雪花石こう
(せっかせっこう)(Alabaster)
香物を入れるための小さな花瓶のような容器の名称。元来この容器は,エジプトのアラバストロン付近で見いだされた石で作られました。炭酸カルシウムの結晶であるこの石自体も,同じ名前で知られるようになりました。ダビデは,エルサレムにエホバの神殿を建てるために「雪花石こう[ヘ語,シャイシュ]石をおびただしく」集めました。―代一 29:2。
この古代の,つまり“東洋の”雪花石こうを,簡単にかき傷のつく,硫酸カルシウム水和物である,現代の雪花石こうと混同してはなりません。
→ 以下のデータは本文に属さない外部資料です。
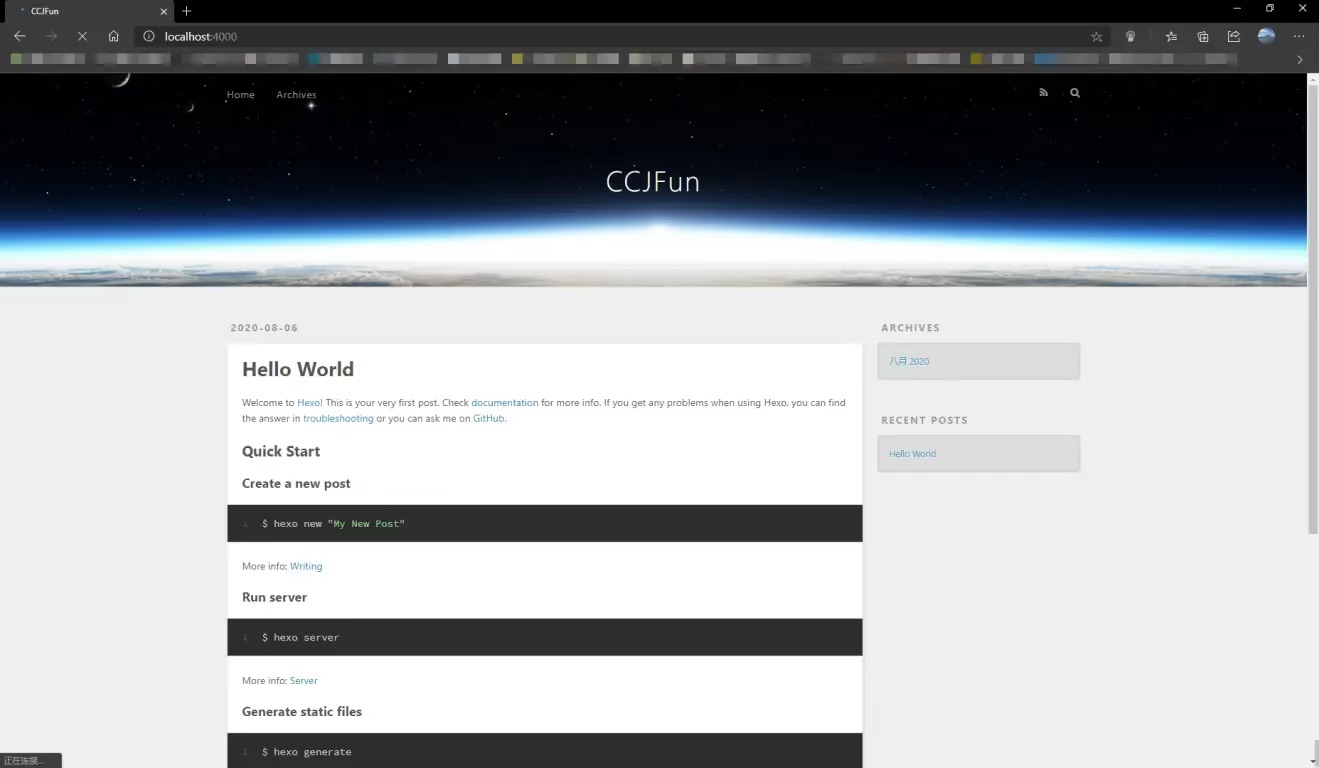The height and width of the screenshot is (768, 1319).
Task: Stop page loading with the X button
Action: (82, 36)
本来の雪花石こうは普通は白色ですが,石筍状の形成物であるため,様々な色のしま模様になっていることもあります。その硬さは大理石の硬度に近いのですが,大理石ほどの磨きはかかりません。雪花石こうの塊に穴を掘って,つまり塊の中をくりぬいて,1ローマ・ポンド(0.33㌔)ほどの液体が入るように作られました。(ヨハ 12:3)雪花石こうの容器(ギ語,アラバストロン)は,貴重な香りを漏らさないため効果的に栓ができるよう,普通,首のところが細い形になっていました。
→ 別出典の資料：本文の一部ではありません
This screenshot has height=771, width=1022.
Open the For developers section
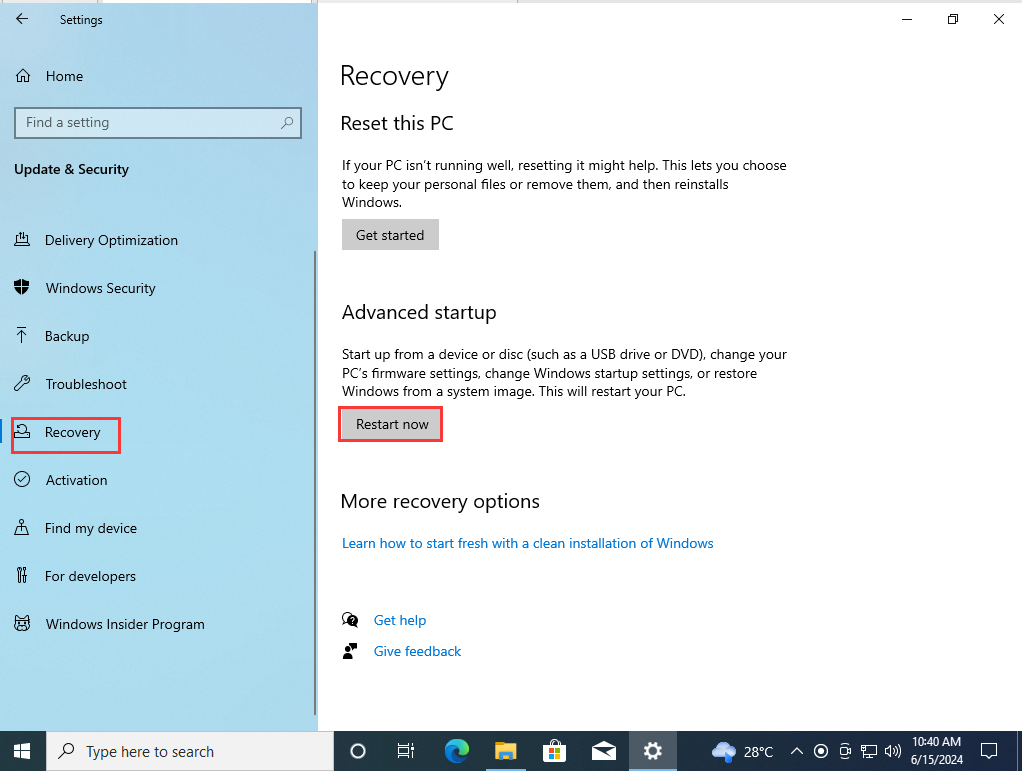[x=88, y=576]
そうした容器は,それを作るのに普通の石こうのような,より安価な材料が用いられた場合でも,用途が同じというだけでやはり雪花石こうと呼ばれました。しかし,より高価な塗り油や香物を入れるためには,純粋の雪花石こうでできた容器が用いられました。イエスはそのような高価な香油で二度,つまり一度はガリラヤにおいてパリサイ人の家で(ルカ 7:37),一度はベタニヤのらい病人シモンの家で油をそそがれました。―マタ 26:6,7; マル 14:3。